次の(a)〜(c)が本文の内容と一致するか、それぞれ「はい」または「いいえ」で答え、判断の根拠となる本文の語句をそのまま抜き出して添えてください。(a) 本記事はクエリのパフォーマンスも考慮して書かれている。(b) 筆者の会社では、Redashで SQL を書いて分析を行っている。(c) with句を使うと、クエリ実行時の一時的な view を作成できる。

**本文:**
•••

BigQueryでSQLをDRY(Don't repeat yourself)に書いてみよう！

f:id:smartcamp:20190109165501p:plain

スマートキャンプ株式会社でデータエンジニアをしている瀧川です。

皆さん！分析SQLを書いていますか！？

弊社ではアプリケーションのログや、各種データをBigQueryに集約しており、諸々の分析をRedashでSQLを書くことで行っています。 Redashは良くも悪くも、SQLですべてを完結する必要があるので、もともと複雑な分析SQLがさらに長くなる...みたいなことありますよね。

そこで私が普段使っている、BigQueryでクエリをDRY(Don't repeat yourself)に書く方法を紹介したい思います！

※ 本記事ではクエリの可読性にフォーカスしているため、パフォーマンスに関しては考慮していません。

※ 記事内の例はSQLの書き方のみであり、内容に意味はありません。

参考 BigQuery公式Doc

with で結果を一時保存しよう
with とサブクエリで定数定義しよう
UDF(SQL)を使って共通処理を関数化しよう
まとめ

`with` で結果を一時保存しよう

1つ目はすでに常識かもしれませんが、with句を使ってクエリ実行時の一時的な view を作成することができます。

例えば、以下のクエリを見ていただくと、似たようなサブクエリが複数出てきており冗長な気がしますね...!

#standardSQL
select *
, (select count(1) from `master_table` join `sub_table` using (id))  as cnt
from (select * from `master_table` join `sub_table` using (id))
where id in (
  select id from `master_table` join `sub_table` using (id)
)

これをwithを使うと以下のようになります。

#standardSQL
with
joined_table as (
  select * from `master_table` join `sub_table` using (id)
)
select *
, (select count(1) from joined_table) as cnt
from `joined_table`
where id in (
  select id from `joined_table`
)

一度結果に別名をつけることができるため、意味も伝わりやすくなりますね。

私は以下のように、さらに小さなselectを作ってはviewにしてを繰り返して、最後に組み立てるような書き方をしたりします。

#standardSQL
with
joined_table as (
  select * from `master_table` join sub_table using (id)
),
count_joined_table as (
  select count(1) as value from `joined_table`
),
ids_joined_table as (
  select id from `joined_table`
)

select *
, (select value from `count_joined_table`) as cnt
from `joined_table`
where id in `ids_joined_table`

`with` とサブクエリで定数定義しよう

クエリ内で何度も使う定数(期間や対象ID)が存在する場合、クエリの修正や値を変更して実行みたいなこと大変になってきます。 (変更漏れでデータがおかしくなることもよくありますね...)

•••

**データ行:**
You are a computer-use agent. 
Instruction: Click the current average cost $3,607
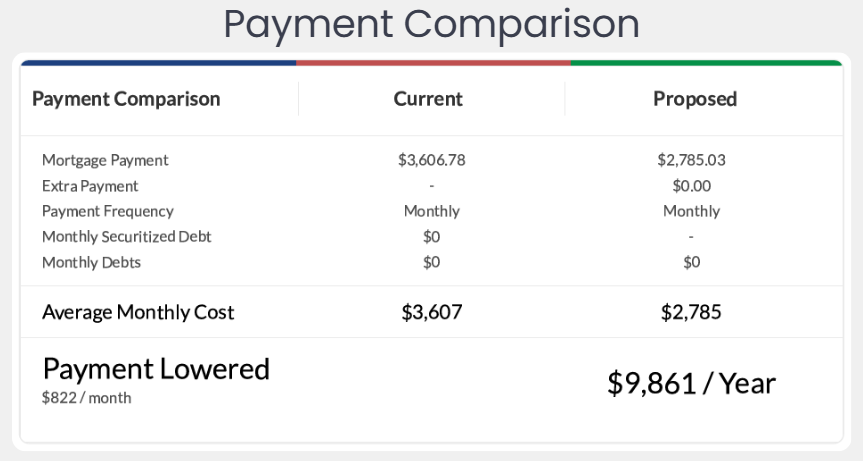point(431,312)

•••

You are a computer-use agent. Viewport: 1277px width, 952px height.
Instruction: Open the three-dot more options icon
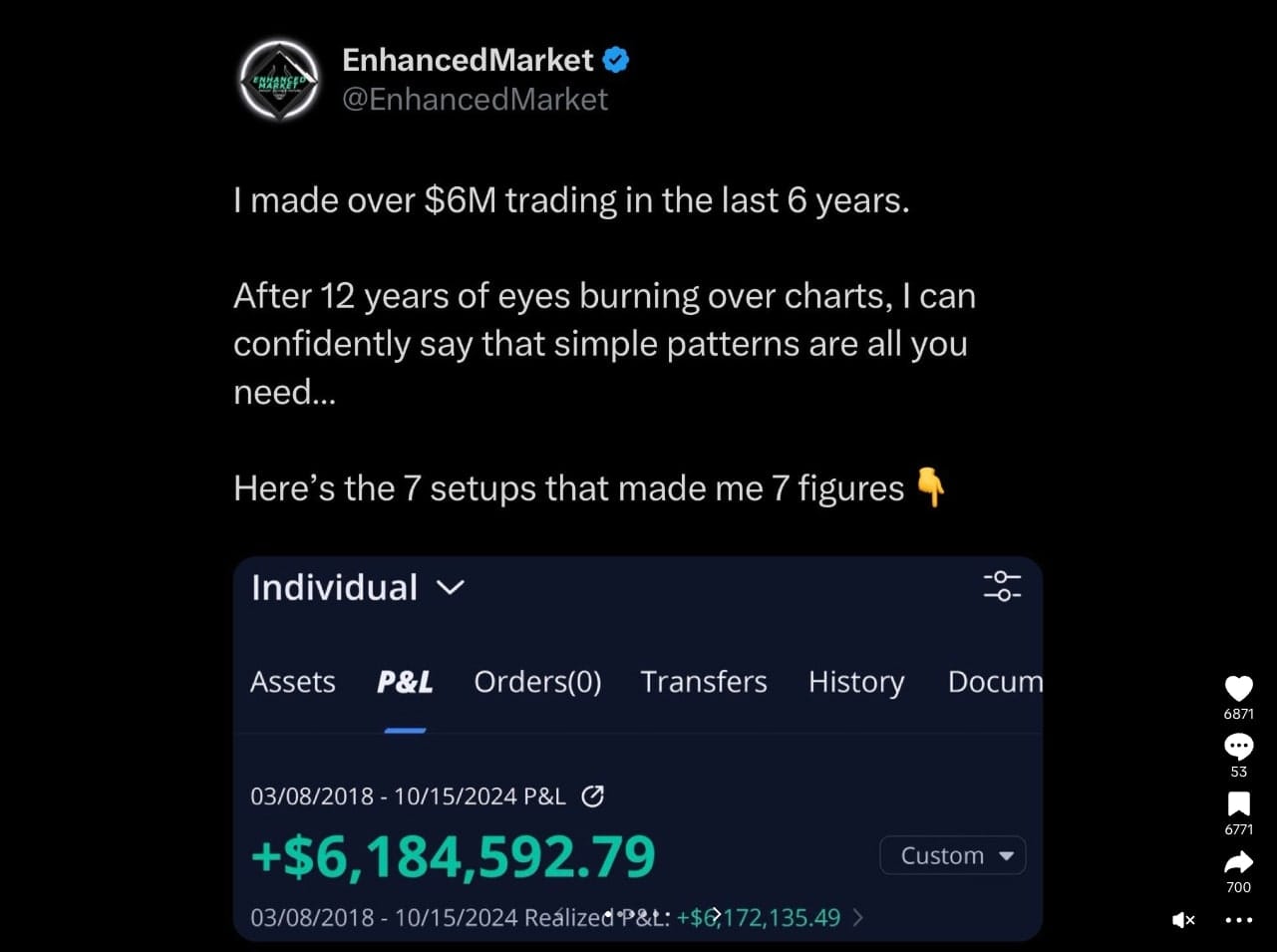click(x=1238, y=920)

•••

**解答:**
(a) いいえ。「本記事ではクエリの可読性にフォーカスしているため、パフォーマンスに関しては考慮していません。」
(b) はい。「諸々の分析をRedashでSQLを書くことで行っています。」
(c) はい。「with句を使ってクエリ実行時の一時的な view を作成することができます。」